Lawson is an authorized dealer for the SAATI LTS imaging device, which eliminates the use of consumable ink, tubes, filters, pumps and other maintenance items found in all other inkjet computer-to-screen (CTS) systems.
The Lawson Digital Squeegee-Jet is a hybrid printing system that can print multicolor jobs with only one screen and minimal setup. It also allows for digital printing on all garment types, including polyester, synthetics, performancewear and cotton.
Guests at the open house will experience hands-on demonstrations throughout the day from Epson, Ulano, Roland and more. The event will be held from 10 a.m.-3 p.m. at the company’s St. Louis headquarters. All attendees can pre-register to receive a free gift the day of the show and will leave with free samples.
For more information and to register, click here. — D.S.
Easiway Systems, Delano, Minn., announced its REACH compliance program, which stands for registration, evaluation, authorization and restriction of chemicals.
The program was designed by the European Union (EU) to improve human health and environmental protection from the risks that can be posed by chemicals, while enhancing the competitiveness of the EU chemicals industry. It also provides alternative methods for hazardous-substance testing in order to reduce the number of tests on animals.
“Easiway has led the screen-printing and graphic-arts industry through four decades of trends, equipment advancements, technology changes and governmental regulations,” says Sara Broghamer, chief operations officer, Easiway. “The values of REACH line up with the values of our company: improving the protection of human health and the environment. We have developed a roadmap with our inside compliance team and European-based only representative to assure we are compliant with REACH now and in the future. This is a regulation we are not taking lightly. It is by embracing regulations such as REACH that sets Easiway apart from the competition, and will only continue to strengthen our delivery of the best screen chemicals to the global industry.” — D.S.
Monarch Color Corp., Charlotte, N.C., has added the Stark ink line to its Low Temp plastisol inks.

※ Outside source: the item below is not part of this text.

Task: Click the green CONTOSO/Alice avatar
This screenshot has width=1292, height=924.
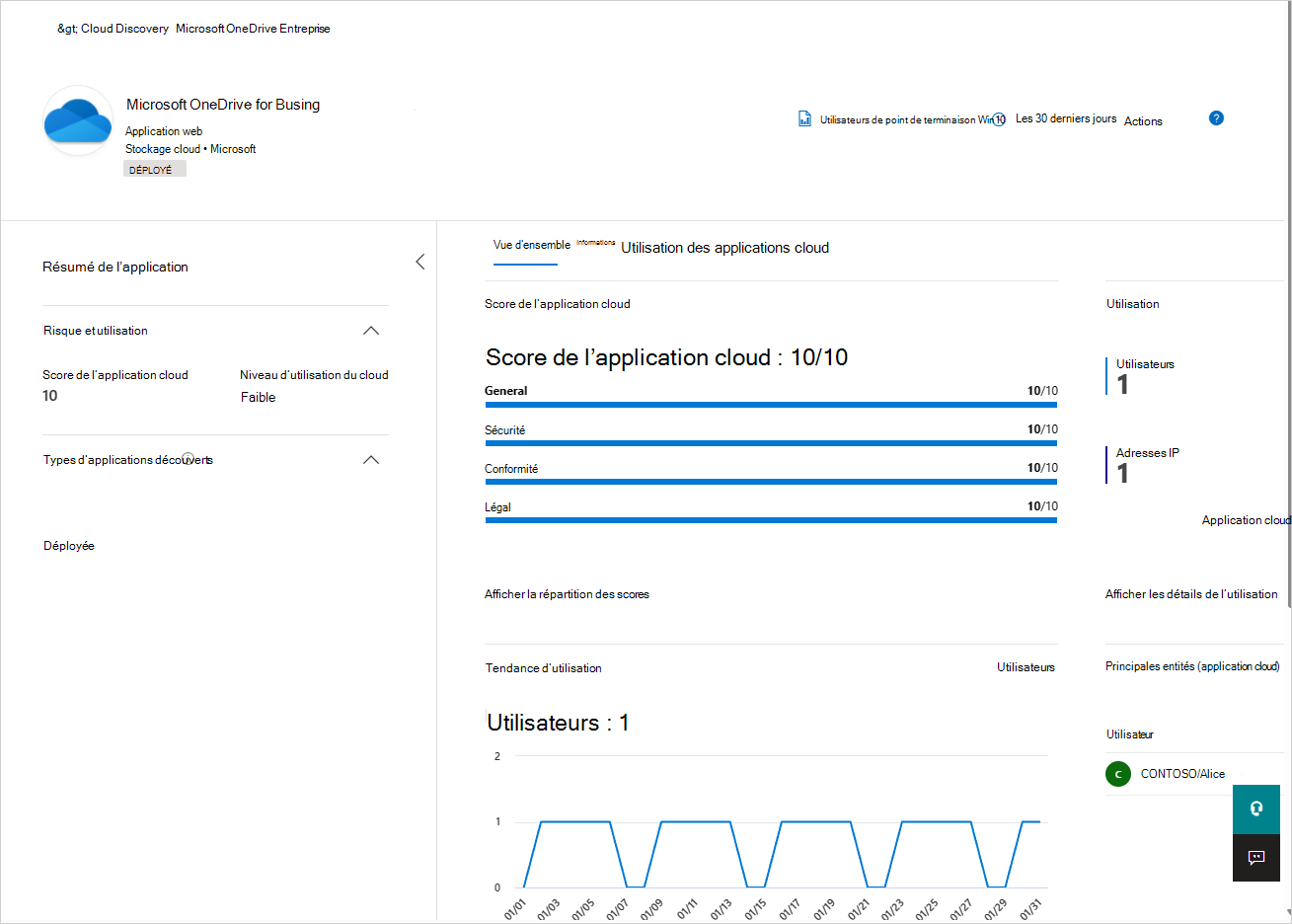Action: pos(1117,774)
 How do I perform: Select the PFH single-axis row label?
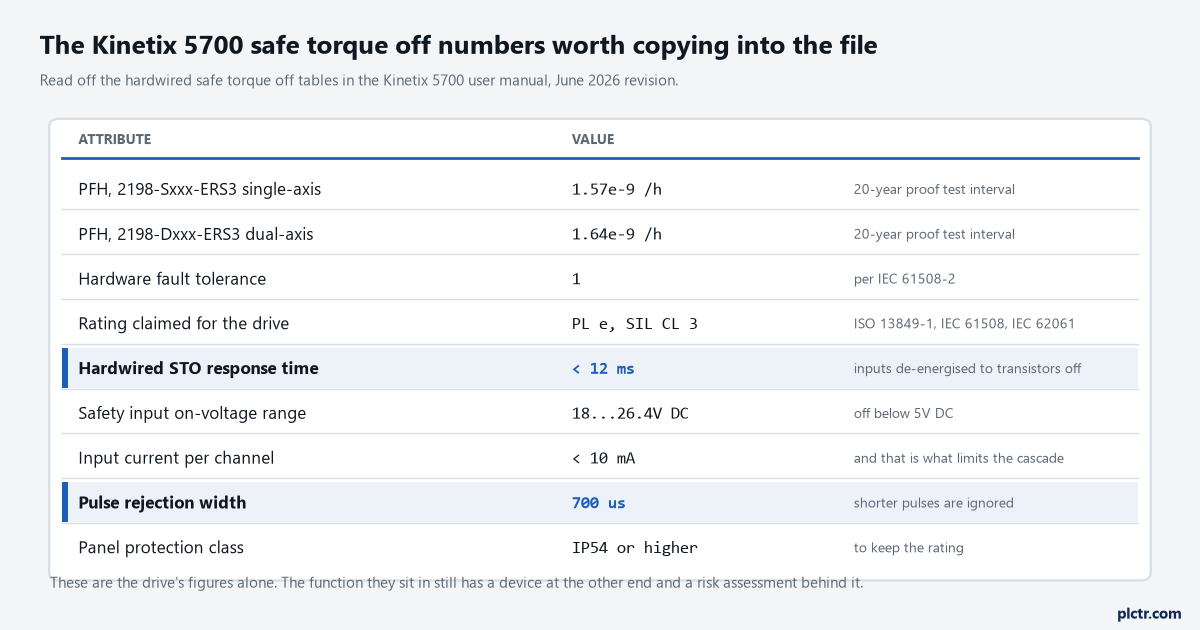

The Stark ink line uses Monarch’s advanced technology at standard cure temperatures, according to the company.
“We are bringing the advanced technology we use in our Low Temp inks, and applying it to standard-temp inks,” says Aaron Blank, vice president of sales and marketing for Monarch Color Corp. “This new ink line provides the same high-opacity whites and colors as the rest of our inks, while being budget conscious.”
“We have really created something special,” he adds. “Unlike any other ink manufacturer, we have the same opacity and colors across all of our ink lines. [This] means, no matter which ink line you choose, they use the same blending system and standard colors, which means a printer can now combine the two systems and get the same results.” — D.S.
Mind’s Eye Graphics Inc., Decatur. Ind., has partnered with SAATI Americas, Fountain Inn, S.C., for the PROScreen Professional Screenmaking Workshop, to be held Mar 7-9 at the Mind’s Eye facilities.
The two-day workshop will include all aspects of screen making, starting with frame and mesh selection; rapid mesh tensioning; mesh prep; emulsion choice and coating techniques; and exposure calculation and optimization. Classes will end with reclaim options and screen chemistry choices in a textile-printing environment.
Using and understanding screen testing and calibration equipment, including mesh-tension meters, moisture meters, emulsion thickness gauges and exposure calculators also will be covered.
Technical instructions will be provided by Keith Perkins and Alan Howe of SAATI Americas, along with Greg Kitson and the Mind’s Eye staff. The workshop fee is $199 per person and includes three networking meals with snacks and beverages.